The National Home Builders Registration Council raised its concerns at the public hearings for the Geoscience Amendment Bill. One of the concerns of this organisation was that the legislation should make use of the term ‘mandatory’ consistently when referring to the Council for Geoscience as a mandatory national advisory authority. The organisation requested that it should be included on the Management Board as set out in clause 3(b). The motivation behind the inclusion of the National Home Builders Registration Council was that it operated as a regulating authority in residential development on a national basis. The Council for Geosciences lacked capacity to carry out the operations that it would be tasked with under the provisions in the legislation. It was not ideal for the Council for Geosciences to conduct investigations, review and provided comments on the same investigations.
The Committee questioned whether the Council for Geosciences would have the necessary capacity to carry out the functions assigned to it under the Bill. In addition, Members examined why the National Home Builders Registration Council wanted to be included on the Management Board as set out in clause 3(b) and what their role was the approval of developments where there was a prevalence of sinkholes.
National Home Builders Registration Council (NHBRC) Presentation
Mr Fred Wagenaar, Manager: Technical Services, NHRBC, said that the NHRBC was primarily established to protect the interests of housing consumers and to regulate the home building industry. The NHRBC presented the following views on the Bill:
•It supported the reference to the Council for Geosciences (Council) as a mandatory national advisory authority in clause 2 of the Bill.
•The word ‘mandatory’ should be used consistently in the Bill when referring to the Council for Geosciences as a national advisory authority.
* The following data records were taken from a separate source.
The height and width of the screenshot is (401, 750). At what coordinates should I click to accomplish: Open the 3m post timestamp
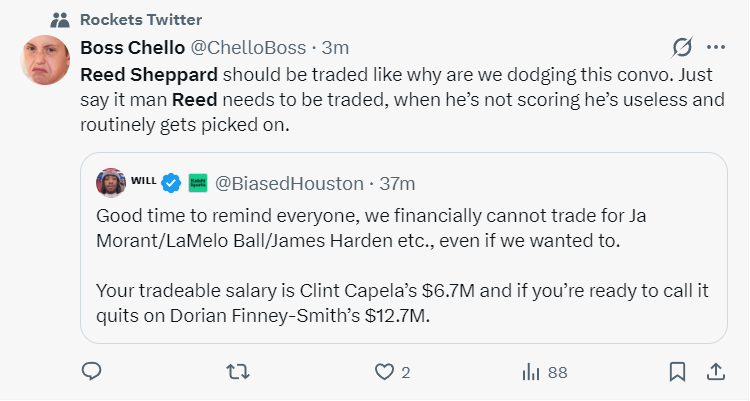pyautogui.click(x=335, y=47)
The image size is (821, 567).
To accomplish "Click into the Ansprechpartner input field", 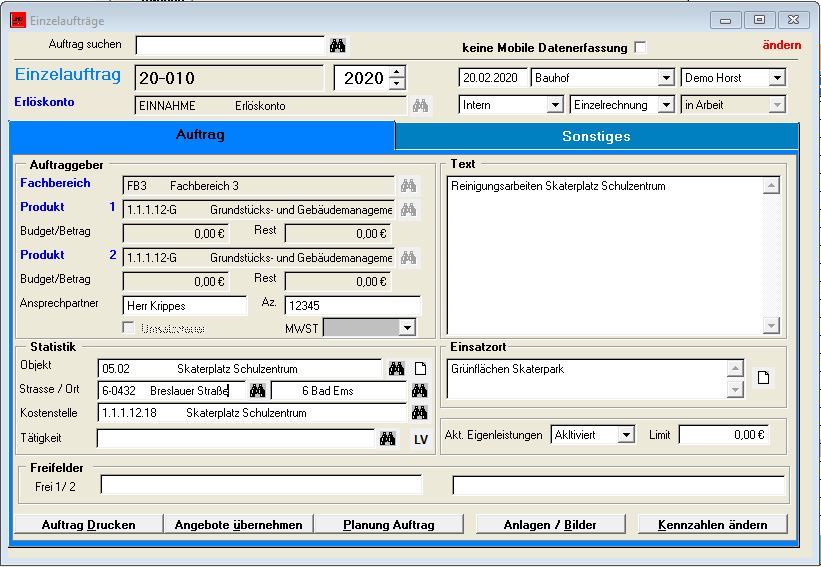I will point(184,306).
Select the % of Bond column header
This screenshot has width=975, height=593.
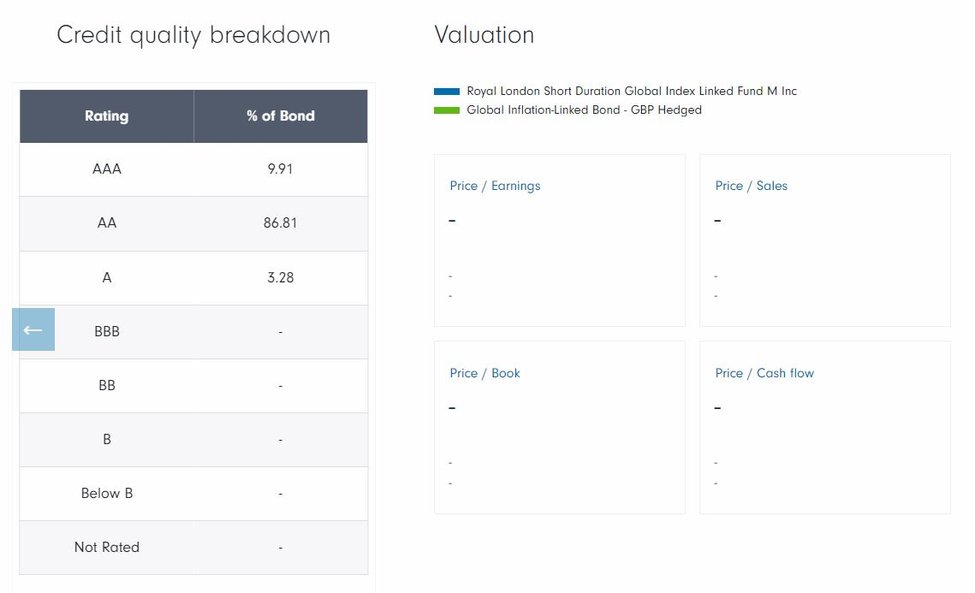280,116
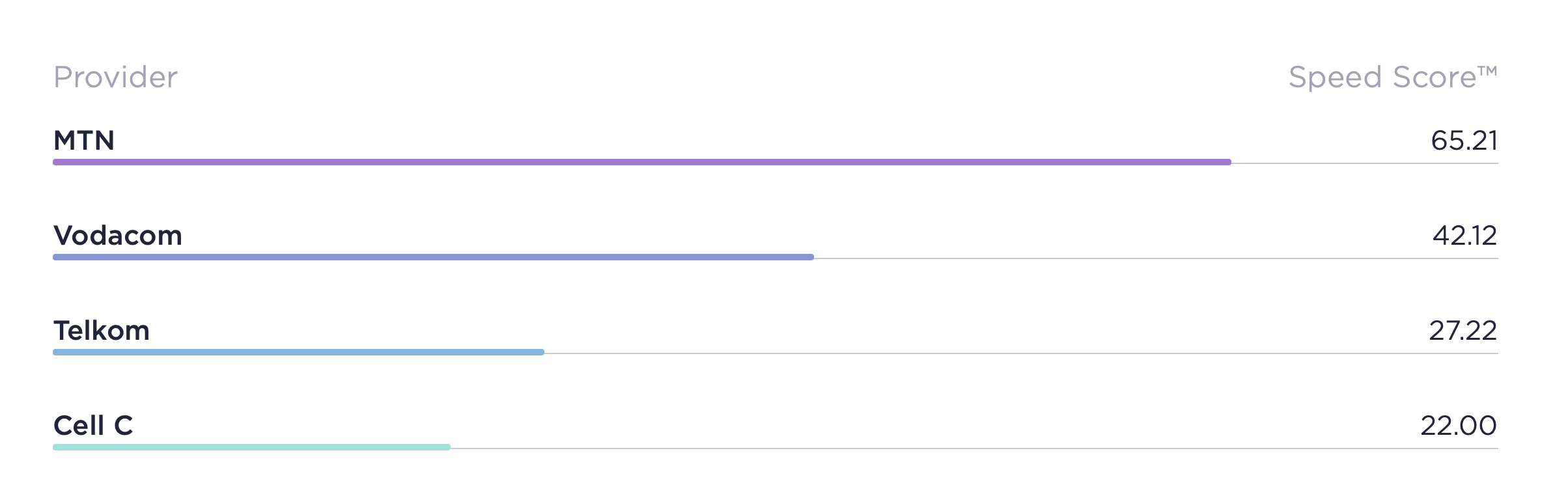Select the MTN provider name
Image resolution: width=1568 pixels, height=483 pixels.
[x=84, y=141]
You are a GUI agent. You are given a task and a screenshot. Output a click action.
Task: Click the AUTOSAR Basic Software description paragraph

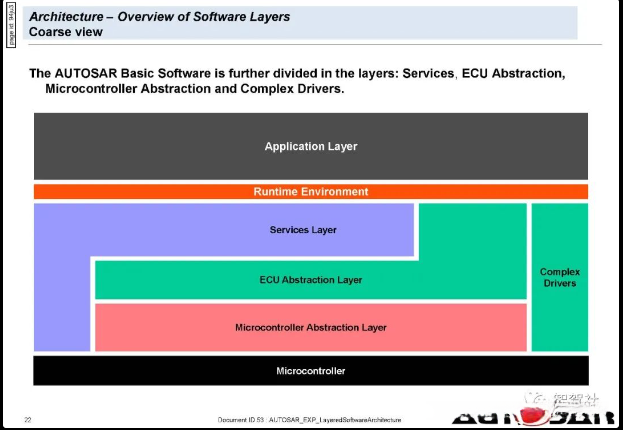[297, 81]
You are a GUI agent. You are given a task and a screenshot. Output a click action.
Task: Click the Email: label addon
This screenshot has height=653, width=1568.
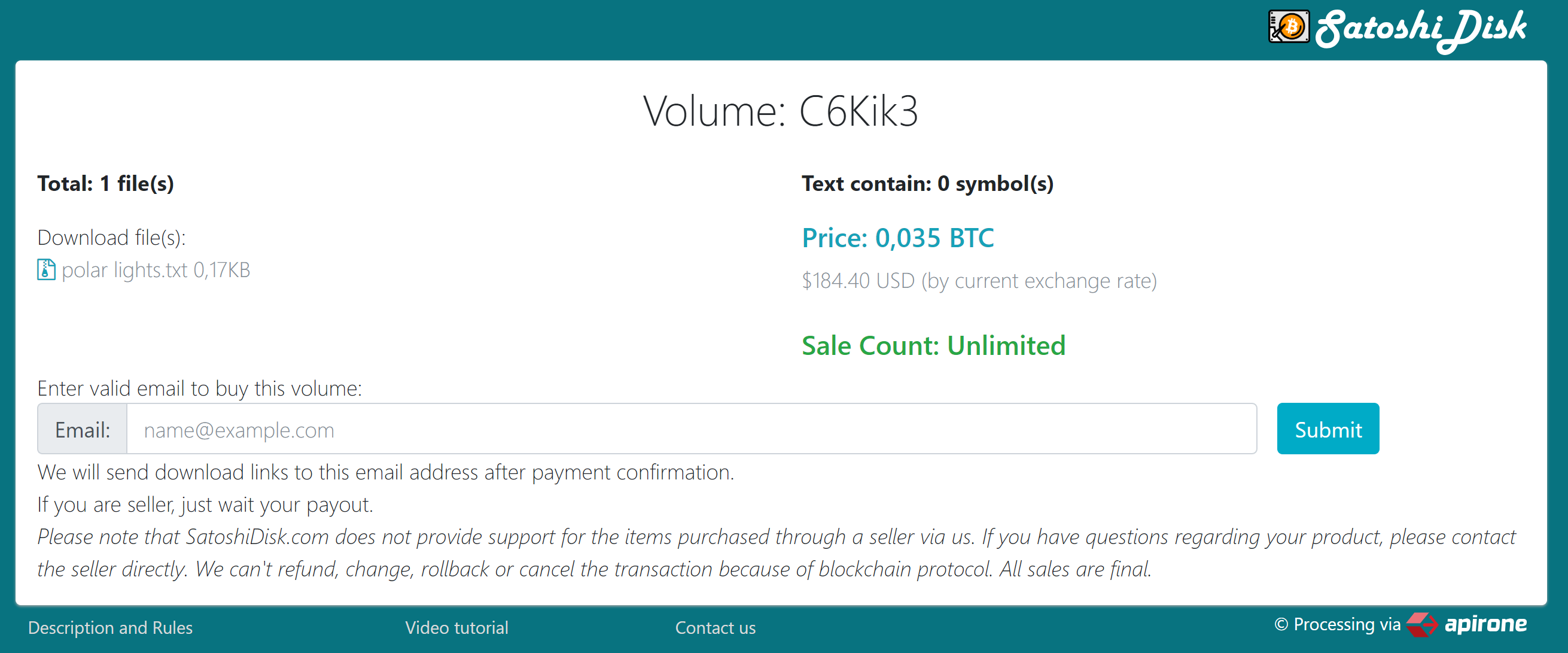[82, 429]
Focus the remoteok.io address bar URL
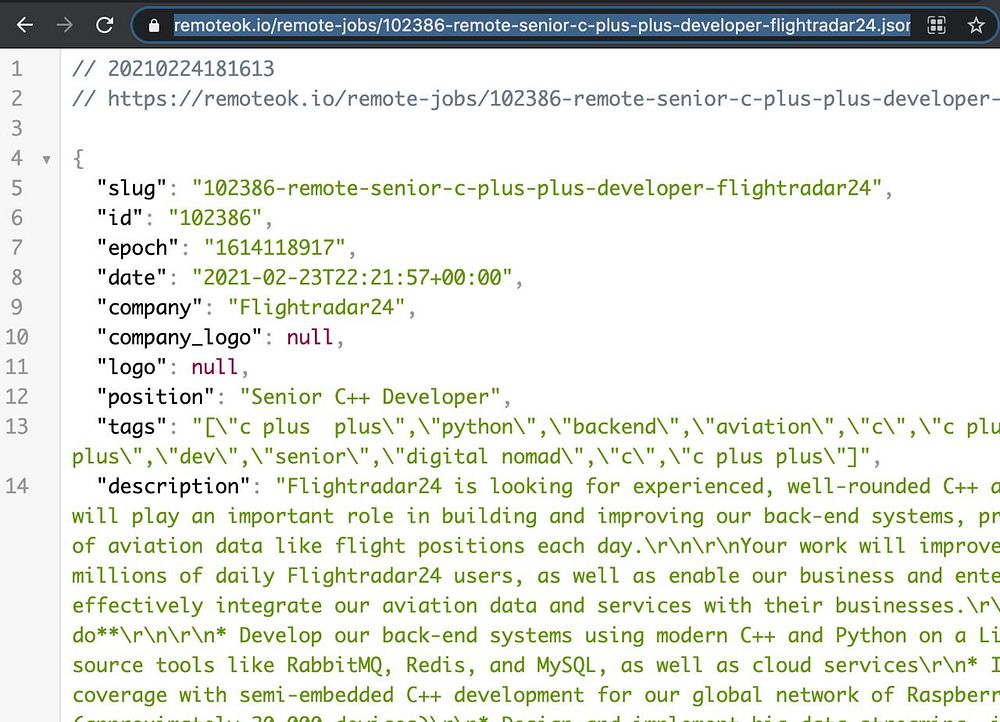The width and height of the screenshot is (1000, 722). pyautogui.click(x=542, y=26)
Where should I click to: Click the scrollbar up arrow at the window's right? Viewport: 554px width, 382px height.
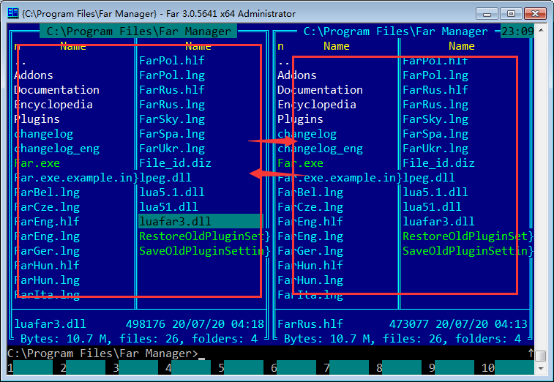(x=541, y=31)
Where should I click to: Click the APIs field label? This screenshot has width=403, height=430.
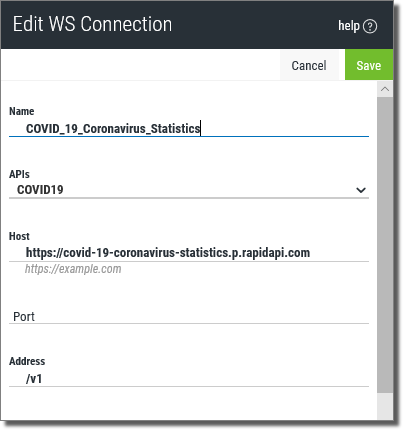coord(19,174)
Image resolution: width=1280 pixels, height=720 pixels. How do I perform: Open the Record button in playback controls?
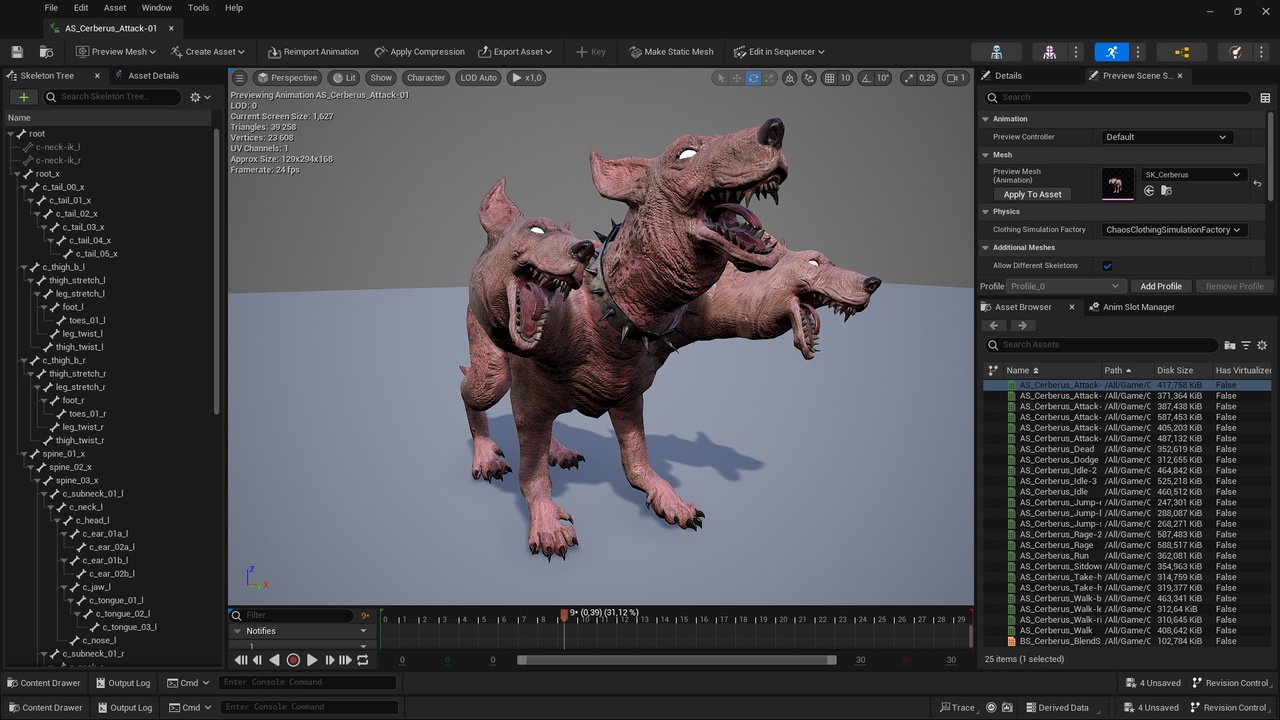pos(292,660)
•The term ‘infrastructure and development’ should be used throughout the Bill as opposed to the current ‘infrastructural development’.
•The Management Board as per clause 3(b) made no provision for any representation from the Department of Human Settlements, or the NHBRC.
•Provision should be made for representation from the NHBRC, which operated as a regulating authority in residential development nationally.
•The provision in clause 4(5)(1)(A) would demand that extensive capacity be created by the Council for Geosciences. It could also delay infrastructure and development projects nationally. Clause 4(5)(1)(g) would be problematic as it called on the Council to conduct investigations, and then to review and provided comments on the same investigations. This would not be accepted in the built environment industry. It was recommended that the Council should concentrate on pre-feasibly investigations for strategic planning and mapping rather than detailed Phase 1and Phase 2 investigations.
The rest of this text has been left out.